Exercise directions: Give back all of the records underneath exactly, with no omissions.

Supplied data:
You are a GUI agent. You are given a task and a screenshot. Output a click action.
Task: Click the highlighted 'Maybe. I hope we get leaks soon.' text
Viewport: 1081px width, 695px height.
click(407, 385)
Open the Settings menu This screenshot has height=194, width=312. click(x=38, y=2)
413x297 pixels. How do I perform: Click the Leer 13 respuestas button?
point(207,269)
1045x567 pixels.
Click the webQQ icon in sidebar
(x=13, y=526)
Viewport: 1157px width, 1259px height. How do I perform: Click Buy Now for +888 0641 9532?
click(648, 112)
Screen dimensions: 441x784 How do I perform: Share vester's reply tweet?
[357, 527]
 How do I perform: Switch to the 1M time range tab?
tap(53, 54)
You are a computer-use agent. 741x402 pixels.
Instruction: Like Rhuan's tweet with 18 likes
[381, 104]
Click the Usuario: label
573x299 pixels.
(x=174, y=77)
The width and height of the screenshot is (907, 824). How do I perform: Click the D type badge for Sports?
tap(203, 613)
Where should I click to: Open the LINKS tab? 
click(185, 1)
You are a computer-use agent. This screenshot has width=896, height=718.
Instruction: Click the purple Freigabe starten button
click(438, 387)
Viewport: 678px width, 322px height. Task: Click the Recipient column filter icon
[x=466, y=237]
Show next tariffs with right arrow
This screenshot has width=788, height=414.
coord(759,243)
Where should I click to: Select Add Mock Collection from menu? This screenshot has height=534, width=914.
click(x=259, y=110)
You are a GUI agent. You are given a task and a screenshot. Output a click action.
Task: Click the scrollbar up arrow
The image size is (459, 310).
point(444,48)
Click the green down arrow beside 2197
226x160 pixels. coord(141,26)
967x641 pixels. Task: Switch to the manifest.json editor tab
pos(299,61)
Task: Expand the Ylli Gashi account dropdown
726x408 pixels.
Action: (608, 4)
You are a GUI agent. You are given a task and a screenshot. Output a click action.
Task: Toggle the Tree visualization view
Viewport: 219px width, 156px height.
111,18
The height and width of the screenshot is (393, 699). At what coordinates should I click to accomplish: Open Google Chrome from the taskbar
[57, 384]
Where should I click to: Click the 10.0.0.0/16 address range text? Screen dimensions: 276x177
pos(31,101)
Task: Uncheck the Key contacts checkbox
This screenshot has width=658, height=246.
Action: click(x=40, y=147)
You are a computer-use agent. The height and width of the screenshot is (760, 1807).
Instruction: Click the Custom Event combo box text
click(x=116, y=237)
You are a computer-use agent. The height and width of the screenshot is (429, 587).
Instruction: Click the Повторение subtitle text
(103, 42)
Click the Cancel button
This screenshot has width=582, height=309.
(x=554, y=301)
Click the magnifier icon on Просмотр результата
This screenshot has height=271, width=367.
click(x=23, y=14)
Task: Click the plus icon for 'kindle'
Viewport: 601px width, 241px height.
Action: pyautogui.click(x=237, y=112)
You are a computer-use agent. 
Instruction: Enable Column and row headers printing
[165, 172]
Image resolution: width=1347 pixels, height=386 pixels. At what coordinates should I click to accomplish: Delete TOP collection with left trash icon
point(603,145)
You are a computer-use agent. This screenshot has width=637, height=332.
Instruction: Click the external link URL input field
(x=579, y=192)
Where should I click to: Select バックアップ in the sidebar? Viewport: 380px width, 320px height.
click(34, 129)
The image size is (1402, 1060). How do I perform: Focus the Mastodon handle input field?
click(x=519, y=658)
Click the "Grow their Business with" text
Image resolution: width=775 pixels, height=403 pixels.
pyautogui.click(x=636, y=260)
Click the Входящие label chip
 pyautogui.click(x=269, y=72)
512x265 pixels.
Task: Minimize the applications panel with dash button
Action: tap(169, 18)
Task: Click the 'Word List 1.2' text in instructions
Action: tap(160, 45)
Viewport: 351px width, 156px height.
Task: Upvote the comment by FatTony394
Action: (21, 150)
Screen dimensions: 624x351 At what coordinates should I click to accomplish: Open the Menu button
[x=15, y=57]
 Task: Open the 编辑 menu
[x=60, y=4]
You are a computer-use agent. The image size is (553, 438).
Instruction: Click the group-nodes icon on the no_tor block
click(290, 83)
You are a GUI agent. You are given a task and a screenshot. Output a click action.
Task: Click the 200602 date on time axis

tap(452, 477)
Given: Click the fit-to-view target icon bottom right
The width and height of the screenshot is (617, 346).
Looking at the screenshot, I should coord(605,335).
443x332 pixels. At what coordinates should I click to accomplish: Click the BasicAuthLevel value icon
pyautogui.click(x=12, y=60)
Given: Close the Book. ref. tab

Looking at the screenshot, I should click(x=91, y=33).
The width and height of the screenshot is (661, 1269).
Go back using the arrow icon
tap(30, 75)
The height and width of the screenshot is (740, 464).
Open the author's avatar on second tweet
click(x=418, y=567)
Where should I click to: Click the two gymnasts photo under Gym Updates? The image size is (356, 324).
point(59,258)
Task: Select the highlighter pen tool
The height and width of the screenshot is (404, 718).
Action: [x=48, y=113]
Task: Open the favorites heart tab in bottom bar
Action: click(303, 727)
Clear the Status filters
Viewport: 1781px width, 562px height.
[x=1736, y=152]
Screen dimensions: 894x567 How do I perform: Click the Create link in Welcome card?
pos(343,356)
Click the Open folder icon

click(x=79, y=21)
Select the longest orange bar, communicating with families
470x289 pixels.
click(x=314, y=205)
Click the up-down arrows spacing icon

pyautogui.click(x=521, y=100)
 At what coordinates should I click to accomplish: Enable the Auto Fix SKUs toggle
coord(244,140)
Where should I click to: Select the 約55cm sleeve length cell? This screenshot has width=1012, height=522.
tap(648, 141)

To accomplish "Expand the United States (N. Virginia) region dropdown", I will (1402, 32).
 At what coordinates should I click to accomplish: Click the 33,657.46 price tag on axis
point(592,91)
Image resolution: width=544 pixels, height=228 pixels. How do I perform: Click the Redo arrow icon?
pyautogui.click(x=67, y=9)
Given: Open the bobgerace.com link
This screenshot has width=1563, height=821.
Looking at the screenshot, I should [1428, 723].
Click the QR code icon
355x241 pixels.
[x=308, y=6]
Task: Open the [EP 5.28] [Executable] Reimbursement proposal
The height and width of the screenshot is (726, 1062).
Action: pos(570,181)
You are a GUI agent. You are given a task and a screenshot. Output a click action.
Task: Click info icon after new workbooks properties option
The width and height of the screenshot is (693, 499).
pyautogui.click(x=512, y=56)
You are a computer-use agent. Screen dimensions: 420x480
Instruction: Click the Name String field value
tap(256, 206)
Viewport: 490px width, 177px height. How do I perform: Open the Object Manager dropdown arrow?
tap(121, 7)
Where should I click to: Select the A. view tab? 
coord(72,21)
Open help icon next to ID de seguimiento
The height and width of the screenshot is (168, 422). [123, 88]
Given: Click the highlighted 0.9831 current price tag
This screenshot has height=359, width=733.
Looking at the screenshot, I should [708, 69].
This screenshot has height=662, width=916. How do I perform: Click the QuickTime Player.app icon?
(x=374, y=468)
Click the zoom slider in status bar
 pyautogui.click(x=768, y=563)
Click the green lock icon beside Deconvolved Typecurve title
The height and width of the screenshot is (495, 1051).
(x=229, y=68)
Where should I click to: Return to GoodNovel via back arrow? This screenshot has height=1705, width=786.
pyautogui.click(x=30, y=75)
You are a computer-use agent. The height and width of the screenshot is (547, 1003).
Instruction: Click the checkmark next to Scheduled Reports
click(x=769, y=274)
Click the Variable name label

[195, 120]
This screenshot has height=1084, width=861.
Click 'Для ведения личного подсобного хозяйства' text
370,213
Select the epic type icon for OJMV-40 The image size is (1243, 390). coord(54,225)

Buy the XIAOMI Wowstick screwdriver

Answer section:
You are a GUI agent. You are given a task and a screenshot. Output a click action.
Task: Click the highlighted 'Maybe. I hope we get leaks soon.' text
Viewport: 1081px width, 695px height.
click(407, 385)
Open the Settings menu This screenshot has height=194, width=312. click(x=38, y=2)
413x297 pixels. How do I perform: Click the Leer 13 respuestas button?
point(207,269)
1045x567 pixels.
Click the webQQ icon in sidebar
(x=13, y=526)
Viewport: 1157px width, 1259px height. How do I perform: Click Buy Now for +888 0641 9532?
click(648, 112)
Screen dimensions: 441x784 How do I perform: Share vester's reply tweet?
[357, 527]
 How do I perform: Switch to the 1M time range tab?
tap(53, 54)
You are a computer-use agent. 741x402 pixels.
Instruction: Like Rhuan's tweet with 18 likes
[381, 104]
Click the Usuario: label
573x299 pixels.
(x=174, y=77)
The width and height of the screenshot is (907, 824). How do I perform: Click the D type badge for Sports?
tap(203, 613)
Where should I click to: Open the LINKS tab? 
click(185, 1)
You are a computer-use agent. This screenshot has width=896, height=718.
Instruction: Click the purple Freigabe starten button
click(438, 387)
Viewport: 678px width, 322px height. Task: Click the Recipient column filter icon
[x=466, y=237]
Show next tariffs with right arrow
This screenshot has width=788, height=414.
coord(759,243)
Where should I click to: Select Add Mock Collection from menu? This screenshot has height=534, width=914.
click(x=259, y=110)
You are a GUI agent. You are given a task and a screenshot. Output a click action.
Task: Click the scrollbar up arrow
The image size is (459, 310).
point(444,48)
Click the green down arrow beside 2197
226x160 pixels. coord(141,26)
967x641 pixels. Task: Switch to the manifest.json editor tab
pos(299,61)
Task: Expand the Ylli Gashi account dropdown
726x408 pixels.
Action: (608, 4)
You are a GUI agent. You are given a task and a screenshot. Output a click action.
Task: Toggle the Tree visualization view
Viewport: 219px width, 156px height.
111,18
The height and width of the screenshot is (393, 699). At what coordinates should I click to accomplish: Open Google Chrome from the taskbar
[57, 384]
Where should I click to: Click the 10.0.0.0/16 address range text? Screen dimensions: 276x177
pos(31,101)
Task: Uncheck the Key contacts checkbox
This screenshot has width=658, height=246.
Action: click(x=40, y=147)
You are a computer-use agent. The height and width of the screenshot is (760, 1807).
Instruction: Click the Custom Event combo box text
click(x=116, y=237)
You are a computer-use agent. The height and width of the screenshot is (429, 587).
Instruction: Click the Повторение subtitle text
(103, 42)
Click the Cancel button
This screenshot has width=582, height=309.
(x=554, y=301)
Click the magnifier icon on Просмотр результата
This screenshot has height=271, width=367.
click(x=23, y=14)
Task: Click the plus icon for 'kindle'
Viewport: 601px width, 241px height.
Action: pyautogui.click(x=237, y=112)
You are a computer-use agent. 
Instruction: Enable Column and row headers printing
[165, 172]
Image resolution: width=1347 pixels, height=386 pixels. At what coordinates should I click to accomplish: Delete TOP collection with left trash icon
point(603,145)
You are a computer-use agent. This screenshot has width=637, height=332.
Instruction: Click the external link URL input field
(x=579, y=192)
Where should I click to: Select バックアップ in the sidebar? Viewport: 380px width, 320px height.
click(34, 129)
The image size is (1402, 1060). How do I perform: Focus the Mastodon handle input field?
click(x=519, y=658)
Click the "Grow their Business with" text
Image resolution: width=775 pixels, height=403 pixels.
pyautogui.click(x=636, y=260)
Click the Входящие label chip
 pyautogui.click(x=269, y=72)
512x265 pixels.
Task: Minimize the applications panel with dash button
Action: tap(169, 18)
Task: Click the 'Word List 1.2' text in instructions
Action: tap(160, 45)
Viewport: 351px width, 156px height.
Task: Upvote the comment by FatTony394
Action: (21, 150)
Screen dimensions: 624x351 At what coordinates should I click to accomplish: Open the Menu button
[x=15, y=57]
 Task: Open the 编辑 menu
[x=60, y=4]
You are a computer-use agent. The image size is (553, 438).
Instruction: Click the group-nodes icon on the no_tor block
click(290, 83)
You are a GUI agent. You are given a task and a screenshot. Output a click action.
Task: Click the 200602 date on time axis

tap(452, 477)
Given: Click the fit-to-view target icon bottom right
The width and height of the screenshot is (617, 346).
Looking at the screenshot, I should coord(605,335).
443x332 pixels. At what coordinates should I click to accomplish: Click the BasicAuthLevel value icon
pyautogui.click(x=12, y=60)
Given: Close the Book. ref. tab

Looking at the screenshot, I should click(x=91, y=33).
The width and height of the screenshot is (661, 1269).
Go back using the arrow icon
tap(30, 75)
The height and width of the screenshot is (740, 464).
Open the author's avatar on second tweet
click(x=418, y=567)
Where should I click to: Click the two gymnasts photo under Gym Updates? The image size is (356, 324).
point(59,258)
Task: Select the highlighter pen tool
The height and width of the screenshot is (404, 718).
Action: [x=48, y=113]
Task: Open the favorites heart tab in bottom bar
Action: click(303, 727)
Clear the Status filters
Viewport: 1781px width, 562px height.
[x=1736, y=152]
Screen dimensions: 894x567 How do I perform: Click the Create link in Welcome card?
pos(343,356)
Click the Open folder icon

click(x=79, y=21)
Select the longest orange bar, communicating with families
470x289 pixels.
click(x=314, y=205)
Click the up-down arrows spacing icon

pyautogui.click(x=521, y=100)
 At what coordinates should I click to accomplish: Enable the Auto Fix SKUs toggle
coord(244,140)
Where should I click to: Select the 約55cm sleeve length cell? This screenshot has width=1012, height=522.
tap(648, 141)

To accomplish "Expand the United States (N. Virginia) region dropdown", I will (1402, 32).
 At what coordinates should I click to accomplish: Click the 33,657.46 price tag on axis
point(592,91)
Image resolution: width=544 pixels, height=228 pixels. How do I perform: Click the Redo arrow icon?
pyautogui.click(x=67, y=9)
Given: Open the bobgerace.com link
This screenshot has width=1563, height=821.
Looking at the screenshot, I should [1428, 723].
Click the QR code icon
355x241 pixels.
[x=308, y=6]
Task: Open the [EP 5.28] [Executable] Reimbursement proposal
The height and width of the screenshot is (726, 1062).
Action: pos(570,181)
You are a GUI agent. You are given a task and a screenshot. Output a click action.
Task: Click info icon after new workbooks properties option
The width and height of the screenshot is (693, 499).
pyautogui.click(x=512, y=56)
You are a computer-use agent. Screen dimensions: 420x480
Instruction: Click the Name String field value
tap(256, 206)
Viewport: 490px width, 177px height. How do I perform: Open the Object Manager dropdown arrow?
tap(121, 7)
Where should I click to: Select the A. view tab? 
coord(72,21)
Open help icon next to ID de seguimiento
The height and width of the screenshot is (168, 422). [123, 88]
Given: Click the highlighted 0.9831 current price tag
This screenshot has height=359, width=733.
Looking at the screenshot, I should [708, 69].
This screenshot has height=662, width=916. How do I perform: Click the QuickTime Player.app icon?
(x=374, y=468)
Click the zoom slider in status bar
 pyautogui.click(x=768, y=563)
Click the green lock icon beside Deconvolved Typecurve title
The height and width of the screenshot is (495, 1051).
(x=229, y=68)
Where should I click to: Return to GoodNovel via back arrow? This screenshot has height=1705, width=786.
pyautogui.click(x=30, y=75)
You are a computer-use agent. The height and width of the screenshot is (547, 1003).
Instruction: Click the checkmark next to Scheduled Reports
click(x=769, y=274)
Click the Variable name label

[195, 120]
This screenshot has height=1084, width=861.
Click 'Для ведения личного подсобного хозяйства' text
370,213
Select the epic type icon for OJMV-40 The image size is (1243, 390). coord(54,225)

Buy the XIAOMI Wowstick screwdriver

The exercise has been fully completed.